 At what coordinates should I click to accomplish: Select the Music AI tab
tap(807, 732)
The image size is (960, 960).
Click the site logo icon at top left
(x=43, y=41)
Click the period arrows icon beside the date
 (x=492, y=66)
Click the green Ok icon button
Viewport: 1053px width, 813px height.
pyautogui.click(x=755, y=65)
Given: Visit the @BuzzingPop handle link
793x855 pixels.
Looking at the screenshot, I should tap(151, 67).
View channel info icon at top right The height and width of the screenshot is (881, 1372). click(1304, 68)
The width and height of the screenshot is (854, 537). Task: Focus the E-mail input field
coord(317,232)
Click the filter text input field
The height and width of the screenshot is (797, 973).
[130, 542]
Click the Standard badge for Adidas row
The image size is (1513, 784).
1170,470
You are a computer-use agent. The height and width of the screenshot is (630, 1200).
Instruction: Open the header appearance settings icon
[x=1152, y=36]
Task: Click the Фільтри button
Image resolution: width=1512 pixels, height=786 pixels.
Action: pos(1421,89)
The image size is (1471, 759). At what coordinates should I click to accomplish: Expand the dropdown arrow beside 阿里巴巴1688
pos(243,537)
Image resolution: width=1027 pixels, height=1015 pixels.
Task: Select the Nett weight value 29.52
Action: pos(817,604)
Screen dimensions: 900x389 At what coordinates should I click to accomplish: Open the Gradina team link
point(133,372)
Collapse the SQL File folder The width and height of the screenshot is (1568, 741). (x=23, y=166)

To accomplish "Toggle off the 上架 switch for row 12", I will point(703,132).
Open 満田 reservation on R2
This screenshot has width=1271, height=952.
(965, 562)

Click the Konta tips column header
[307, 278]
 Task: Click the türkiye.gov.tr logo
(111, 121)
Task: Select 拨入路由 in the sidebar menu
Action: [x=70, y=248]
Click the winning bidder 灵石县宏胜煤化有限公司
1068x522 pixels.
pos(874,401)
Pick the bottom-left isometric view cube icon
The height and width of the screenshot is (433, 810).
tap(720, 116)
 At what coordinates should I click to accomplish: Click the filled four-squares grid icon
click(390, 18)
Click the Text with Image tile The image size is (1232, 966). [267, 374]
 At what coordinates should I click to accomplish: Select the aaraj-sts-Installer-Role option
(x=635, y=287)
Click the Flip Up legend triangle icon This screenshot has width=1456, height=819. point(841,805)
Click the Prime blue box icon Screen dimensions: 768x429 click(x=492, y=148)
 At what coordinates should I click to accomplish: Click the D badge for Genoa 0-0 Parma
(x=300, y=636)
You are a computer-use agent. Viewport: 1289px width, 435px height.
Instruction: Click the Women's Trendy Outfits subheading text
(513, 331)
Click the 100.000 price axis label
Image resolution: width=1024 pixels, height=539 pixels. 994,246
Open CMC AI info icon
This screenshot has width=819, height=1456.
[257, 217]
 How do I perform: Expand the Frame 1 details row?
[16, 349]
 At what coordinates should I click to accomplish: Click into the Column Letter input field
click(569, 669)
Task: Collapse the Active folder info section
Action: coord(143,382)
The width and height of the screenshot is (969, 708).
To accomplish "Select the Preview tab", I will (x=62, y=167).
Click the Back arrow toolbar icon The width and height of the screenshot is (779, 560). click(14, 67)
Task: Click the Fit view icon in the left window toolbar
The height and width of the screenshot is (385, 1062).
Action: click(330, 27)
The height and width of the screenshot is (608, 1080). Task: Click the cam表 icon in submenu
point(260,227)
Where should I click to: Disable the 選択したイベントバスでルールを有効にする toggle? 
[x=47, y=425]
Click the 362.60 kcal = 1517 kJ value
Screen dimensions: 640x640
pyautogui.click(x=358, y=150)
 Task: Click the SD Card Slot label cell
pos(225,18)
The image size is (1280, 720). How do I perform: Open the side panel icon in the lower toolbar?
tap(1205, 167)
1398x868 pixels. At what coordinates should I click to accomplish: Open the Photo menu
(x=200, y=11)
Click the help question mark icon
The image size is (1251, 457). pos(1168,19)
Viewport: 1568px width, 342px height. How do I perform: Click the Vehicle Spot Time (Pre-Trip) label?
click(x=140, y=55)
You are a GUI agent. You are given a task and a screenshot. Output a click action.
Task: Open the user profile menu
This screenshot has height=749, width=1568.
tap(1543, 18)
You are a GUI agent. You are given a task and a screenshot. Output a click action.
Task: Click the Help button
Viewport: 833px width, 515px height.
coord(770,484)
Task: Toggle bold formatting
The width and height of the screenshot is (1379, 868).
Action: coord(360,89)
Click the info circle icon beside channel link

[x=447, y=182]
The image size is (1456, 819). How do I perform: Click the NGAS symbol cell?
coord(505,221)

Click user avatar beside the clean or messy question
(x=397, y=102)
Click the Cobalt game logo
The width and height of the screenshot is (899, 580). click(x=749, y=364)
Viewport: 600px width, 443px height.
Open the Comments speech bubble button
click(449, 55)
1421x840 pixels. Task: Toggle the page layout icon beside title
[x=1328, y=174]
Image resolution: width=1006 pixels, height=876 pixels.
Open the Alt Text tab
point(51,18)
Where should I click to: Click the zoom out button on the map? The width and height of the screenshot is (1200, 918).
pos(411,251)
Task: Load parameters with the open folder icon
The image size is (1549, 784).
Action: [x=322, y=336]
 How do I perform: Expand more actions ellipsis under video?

Aim of the task: Present the records from the line containing "Click the winning bidder 灵石县宏胜煤化有限公司" up to and including the line containing "Action: coord(143,382)" as a numbered list, omitting any blank lines. List only those lines.

Output of the task:
1. Click the winning bidder 灵石县宏胜煤化有限公司
2. 1068x522 pixels.
3. pos(874,401)
4. Pick the bottom-left isometric view cube icon
5. The height and width of the screenshot is (433, 810).
6. tap(720, 116)
7.  At what coordinates should I click to accomplish: Click the filled four-squares grid icon
8. click(390, 18)
9. Click the Text with Image tile The image size is (1232, 966). [267, 374]
10.  At what coordinates should I click to accomplish: Select the aaraj-sts-Installer-Role option
11. (x=635, y=287)
12. Click the Flip Up legend triangle icon This screenshot has width=1456, height=819. point(841,805)
13. Click the Prime blue box icon Screen dimensions: 768x429 click(x=492, y=148)
14.  At what coordinates should I click to accomplish: Click the D badge for Genoa 0-0 Parma
15. (x=300, y=636)
16. You are a computer-use agent. Viewport: 1289px width, 435px height.
17. Instruction: Click the Women's Trendy Outfits subheading text
18. (513, 331)
19. Click the 100.000 price axis label
20. Image resolution: width=1024 pixels, height=539 pixels. 994,246
21. Open CMC AI info icon
22. This screenshot has width=819, height=1456.
23. [257, 217]
24.  How do I perform: Expand the Frame 1 details row?
25. [16, 349]
26.  At what coordinates should I click to accomplish: Click into the Column Letter input field
27. click(569, 669)
28. Task: Collapse the Active folder info section
29. Action: coord(143,382)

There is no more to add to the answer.